Radit selalu ingin membahagiakan istrinya. Rencananya pun berjalan lancar. Niat tulusnya membawa keberkahan. Radit jadi teringat pada nasihat Kakek Panji saat di apartemennya. Jika seorang laki-laki membahagiakan istrinya dengan tulus, keberkahan akan menyertainya.

“Hem, aku jadi kangen Kakek Panji”, ucapnya

Saat Radit menikah, Kakek Panji tidak bisa hadir karena Nek Sarma sedang sakit. Kakek Panji mengirimkan ucapan selamat dengan mengirimkan karangan bunga dari flower shop terkenal di Parahyangan. Ternyata tidak hanya itu. Sopir pribadinya datang memberikan saputangan rajutan karya Nek Sarma serta amplop berisi uang yang berisi cek. Saat itu, jumlah uang dari Kakek Panji sangat fantastis. Radit memanfaatkan uang pemberian Kakek Panji dengan baik.

“Manfaatkan uang ini untukmu memulai hidup baru, Nak Radit.

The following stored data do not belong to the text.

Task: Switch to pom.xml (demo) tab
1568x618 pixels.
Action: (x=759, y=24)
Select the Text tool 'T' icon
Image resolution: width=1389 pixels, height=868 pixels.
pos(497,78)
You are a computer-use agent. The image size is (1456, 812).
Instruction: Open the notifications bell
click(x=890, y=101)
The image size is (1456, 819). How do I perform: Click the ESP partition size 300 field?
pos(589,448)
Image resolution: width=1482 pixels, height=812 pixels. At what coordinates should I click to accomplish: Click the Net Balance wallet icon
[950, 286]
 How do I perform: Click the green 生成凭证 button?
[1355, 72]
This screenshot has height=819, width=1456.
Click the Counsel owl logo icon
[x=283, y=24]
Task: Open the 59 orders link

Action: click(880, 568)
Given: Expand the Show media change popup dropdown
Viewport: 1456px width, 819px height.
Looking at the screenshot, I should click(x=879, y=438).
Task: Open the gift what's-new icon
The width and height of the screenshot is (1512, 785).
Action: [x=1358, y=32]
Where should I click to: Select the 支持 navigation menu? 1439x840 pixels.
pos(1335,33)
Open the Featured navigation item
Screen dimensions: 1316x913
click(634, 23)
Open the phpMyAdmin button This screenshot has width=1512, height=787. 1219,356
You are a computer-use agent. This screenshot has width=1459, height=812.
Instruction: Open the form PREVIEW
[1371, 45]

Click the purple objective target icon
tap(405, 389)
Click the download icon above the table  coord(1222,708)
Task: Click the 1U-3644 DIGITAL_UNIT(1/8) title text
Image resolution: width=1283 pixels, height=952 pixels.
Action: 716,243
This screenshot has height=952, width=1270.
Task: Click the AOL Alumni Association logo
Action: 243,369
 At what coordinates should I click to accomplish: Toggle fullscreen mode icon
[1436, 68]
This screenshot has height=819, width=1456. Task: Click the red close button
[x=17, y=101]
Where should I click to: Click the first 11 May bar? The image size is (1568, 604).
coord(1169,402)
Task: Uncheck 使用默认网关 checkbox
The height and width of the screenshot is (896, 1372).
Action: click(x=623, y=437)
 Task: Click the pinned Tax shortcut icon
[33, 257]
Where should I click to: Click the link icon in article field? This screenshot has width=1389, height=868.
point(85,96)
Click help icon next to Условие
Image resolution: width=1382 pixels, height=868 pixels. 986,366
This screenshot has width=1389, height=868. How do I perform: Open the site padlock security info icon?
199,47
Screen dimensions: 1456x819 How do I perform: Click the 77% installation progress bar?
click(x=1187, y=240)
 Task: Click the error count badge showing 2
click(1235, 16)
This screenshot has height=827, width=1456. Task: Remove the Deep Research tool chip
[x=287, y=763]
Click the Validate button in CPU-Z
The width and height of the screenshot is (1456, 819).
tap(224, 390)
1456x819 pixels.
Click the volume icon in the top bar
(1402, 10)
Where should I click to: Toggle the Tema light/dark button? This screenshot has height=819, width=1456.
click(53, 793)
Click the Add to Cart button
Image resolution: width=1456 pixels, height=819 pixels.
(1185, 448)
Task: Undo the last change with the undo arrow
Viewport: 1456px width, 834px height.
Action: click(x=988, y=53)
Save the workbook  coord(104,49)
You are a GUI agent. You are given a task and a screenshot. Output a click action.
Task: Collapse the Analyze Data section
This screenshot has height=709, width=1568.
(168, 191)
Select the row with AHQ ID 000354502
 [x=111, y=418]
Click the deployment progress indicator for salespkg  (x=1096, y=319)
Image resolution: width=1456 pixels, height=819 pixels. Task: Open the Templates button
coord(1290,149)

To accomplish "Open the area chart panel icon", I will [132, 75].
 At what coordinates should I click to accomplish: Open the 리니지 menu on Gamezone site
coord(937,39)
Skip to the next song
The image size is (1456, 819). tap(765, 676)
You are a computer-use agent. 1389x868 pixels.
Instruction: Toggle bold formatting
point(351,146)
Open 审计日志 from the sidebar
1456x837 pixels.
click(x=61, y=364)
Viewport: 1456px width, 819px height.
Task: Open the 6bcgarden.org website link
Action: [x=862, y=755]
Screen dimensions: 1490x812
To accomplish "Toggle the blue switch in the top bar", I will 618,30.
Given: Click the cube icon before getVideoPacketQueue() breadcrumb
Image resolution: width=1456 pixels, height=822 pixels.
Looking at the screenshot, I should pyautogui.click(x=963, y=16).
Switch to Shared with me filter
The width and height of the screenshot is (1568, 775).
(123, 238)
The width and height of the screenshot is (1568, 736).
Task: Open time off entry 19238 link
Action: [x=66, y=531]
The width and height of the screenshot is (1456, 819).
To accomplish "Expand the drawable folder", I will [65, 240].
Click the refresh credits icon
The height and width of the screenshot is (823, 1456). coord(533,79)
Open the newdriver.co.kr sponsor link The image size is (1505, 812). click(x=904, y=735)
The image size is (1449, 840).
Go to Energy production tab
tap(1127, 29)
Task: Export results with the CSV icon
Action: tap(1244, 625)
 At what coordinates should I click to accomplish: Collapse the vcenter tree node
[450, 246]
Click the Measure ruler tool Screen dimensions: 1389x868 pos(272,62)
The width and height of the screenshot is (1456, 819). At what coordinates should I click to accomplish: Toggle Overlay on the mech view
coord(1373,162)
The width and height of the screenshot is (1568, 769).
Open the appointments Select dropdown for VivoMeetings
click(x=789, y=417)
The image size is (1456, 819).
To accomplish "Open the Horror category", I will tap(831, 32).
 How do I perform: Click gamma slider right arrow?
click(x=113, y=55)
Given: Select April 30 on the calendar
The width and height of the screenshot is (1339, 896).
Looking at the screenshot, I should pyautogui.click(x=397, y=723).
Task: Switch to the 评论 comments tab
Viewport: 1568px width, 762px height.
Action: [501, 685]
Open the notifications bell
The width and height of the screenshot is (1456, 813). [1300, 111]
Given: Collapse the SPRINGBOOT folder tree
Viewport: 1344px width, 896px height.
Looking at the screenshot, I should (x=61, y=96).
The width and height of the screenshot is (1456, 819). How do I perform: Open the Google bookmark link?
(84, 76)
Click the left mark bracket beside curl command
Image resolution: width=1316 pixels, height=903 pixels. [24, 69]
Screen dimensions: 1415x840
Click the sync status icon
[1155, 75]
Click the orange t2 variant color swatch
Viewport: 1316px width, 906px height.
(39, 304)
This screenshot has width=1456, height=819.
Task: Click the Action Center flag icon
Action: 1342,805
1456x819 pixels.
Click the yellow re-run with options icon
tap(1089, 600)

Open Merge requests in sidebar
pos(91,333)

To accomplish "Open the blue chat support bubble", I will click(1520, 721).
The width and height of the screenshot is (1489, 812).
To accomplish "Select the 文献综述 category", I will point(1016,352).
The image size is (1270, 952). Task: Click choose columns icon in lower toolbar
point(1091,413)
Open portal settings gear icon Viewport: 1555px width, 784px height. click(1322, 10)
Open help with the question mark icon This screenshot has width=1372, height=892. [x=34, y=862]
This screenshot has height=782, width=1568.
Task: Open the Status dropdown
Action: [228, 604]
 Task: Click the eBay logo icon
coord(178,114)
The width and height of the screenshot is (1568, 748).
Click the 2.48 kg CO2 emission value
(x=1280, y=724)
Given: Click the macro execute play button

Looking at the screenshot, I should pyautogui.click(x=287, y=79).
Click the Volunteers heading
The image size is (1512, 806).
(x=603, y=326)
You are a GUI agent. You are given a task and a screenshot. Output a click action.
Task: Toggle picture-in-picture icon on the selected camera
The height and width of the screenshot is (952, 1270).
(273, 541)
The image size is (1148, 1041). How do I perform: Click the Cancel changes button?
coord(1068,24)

Langkah pertama, gunakan dulu untuk bersedekah. Selanjutnya untuk modal bisnismu. Kakek dan Nenek mendoakan semoga kesuksesan menyertai keluargamu” itulah ucapan kakek yang tertulis pada amplop berisi cek.

Saat membacanya, tanpa sadar air mata Radit berderai. Lina mengusapnya dengan saputangan dari Nek Sarma. Radit benar-benar terharu kala itu.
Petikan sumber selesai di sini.